Task objective:
Please repeat the entries below exactly as they appear.
————
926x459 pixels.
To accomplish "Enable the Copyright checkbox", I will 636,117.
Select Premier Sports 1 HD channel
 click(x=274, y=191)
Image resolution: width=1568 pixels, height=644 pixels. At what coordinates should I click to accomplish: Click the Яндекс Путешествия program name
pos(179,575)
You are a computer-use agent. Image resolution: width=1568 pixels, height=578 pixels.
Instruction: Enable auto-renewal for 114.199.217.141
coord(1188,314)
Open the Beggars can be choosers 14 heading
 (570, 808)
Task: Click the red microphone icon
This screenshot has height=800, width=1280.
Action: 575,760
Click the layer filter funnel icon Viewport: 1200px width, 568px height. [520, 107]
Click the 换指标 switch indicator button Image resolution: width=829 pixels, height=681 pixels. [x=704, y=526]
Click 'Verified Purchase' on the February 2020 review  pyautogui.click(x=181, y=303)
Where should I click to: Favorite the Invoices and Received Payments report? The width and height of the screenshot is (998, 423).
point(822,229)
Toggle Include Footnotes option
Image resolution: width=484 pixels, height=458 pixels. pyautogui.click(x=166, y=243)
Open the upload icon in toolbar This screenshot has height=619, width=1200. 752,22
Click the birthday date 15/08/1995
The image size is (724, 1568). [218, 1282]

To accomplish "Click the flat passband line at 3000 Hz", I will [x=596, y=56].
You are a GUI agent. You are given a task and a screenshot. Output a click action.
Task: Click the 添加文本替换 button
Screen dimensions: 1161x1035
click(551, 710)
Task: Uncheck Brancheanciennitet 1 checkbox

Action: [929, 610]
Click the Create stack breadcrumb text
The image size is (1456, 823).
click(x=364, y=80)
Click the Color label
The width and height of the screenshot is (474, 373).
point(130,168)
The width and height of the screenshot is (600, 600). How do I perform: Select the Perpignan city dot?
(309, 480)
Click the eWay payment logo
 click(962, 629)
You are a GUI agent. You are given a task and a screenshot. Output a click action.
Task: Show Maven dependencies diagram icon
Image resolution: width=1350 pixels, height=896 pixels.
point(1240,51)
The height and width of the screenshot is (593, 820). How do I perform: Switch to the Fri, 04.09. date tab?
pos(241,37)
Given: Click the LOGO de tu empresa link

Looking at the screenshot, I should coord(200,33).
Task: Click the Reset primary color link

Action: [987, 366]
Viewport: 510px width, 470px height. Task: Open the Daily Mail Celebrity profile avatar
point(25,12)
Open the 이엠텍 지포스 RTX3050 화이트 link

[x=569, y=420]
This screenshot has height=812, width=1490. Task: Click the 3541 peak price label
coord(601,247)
————
Output of the task:
926x459 pixels.
To accomplish "Enable the Copyright checkbox", I will 636,117.
Select Premier Sports 1 HD channel
 click(x=274, y=191)
Image resolution: width=1568 pixels, height=644 pixels. At what coordinates should I click to accomplish: Click the Яндекс Путешествия program name
pos(179,575)
You are a computer-use agent. Image resolution: width=1568 pixels, height=578 pixels.
Instruction: Enable auto-renewal for 114.199.217.141
coord(1188,314)
Open the Beggars can be choosers 14 heading
 (570, 808)
Task: Click the red microphone icon
This screenshot has height=800, width=1280.
Action: 575,760
Click the layer filter funnel icon Viewport: 1200px width, 568px height. [520, 107]
Click the 换指标 switch indicator button Image resolution: width=829 pixels, height=681 pixels. [x=704, y=526]
Click 'Verified Purchase' on the February 2020 review  pyautogui.click(x=181, y=303)
Where should I click to: Favorite the Invoices and Received Payments report? The width and height of the screenshot is (998, 423).
point(822,229)
Toggle Include Footnotes option
Image resolution: width=484 pixels, height=458 pixels. pyautogui.click(x=166, y=243)
Open the upload icon in toolbar This screenshot has height=619, width=1200. 752,22
Click the birthday date 15/08/1995
The image size is (724, 1568). [218, 1282]

To accomplish "Click the flat passband line at 3000 Hz", I will [x=596, y=56].
You are a GUI agent. You are given a task and a screenshot. Output a click action.
Task: Click the 添加文本替换 button
Screen dimensions: 1161x1035
click(551, 710)
Task: Uncheck Brancheanciennitet 1 checkbox

Action: [929, 610]
Click the Create stack breadcrumb text
The image size is (1456, 823).
click(x=364, y=80)
Click the Color label
The width and height of the screenshot is (474, 373).
point(130,168)
The width and height of the screenshot is (600, 600). How do I perform: Select the Perpignan city dot?
(309, 480)
Click the eWay payment logo
 click(962, 629)
You are a GUI agent. You are given a task and a screenshot. Output a click action.
Task: Show Maven dependencies diagram icon
Image resolution: width=1350 pixels, height=896 pixels.
point(1240,51)
The height and width of the screenshot is (593, 820). How do I perform: Switch to the Fri, 04.09. date tab?
pos(241,37)
Given: Click the LOGO de tu empresa link

Looking at the screenshot, I should coord(200,33).
Task: Click the Reset primary color link

Action: [987, 366]
Viewport: 510px width, 470px height. Task: Open the Daily Mail Celebrity profile avatar
point(25,12)
Open the 이엠텍 지포스 RTX3050 화이트 link

[x=569, y=420]
This screenshot has height=812, width=1490. Task: Click the 3541 peak price label
coord(601,247)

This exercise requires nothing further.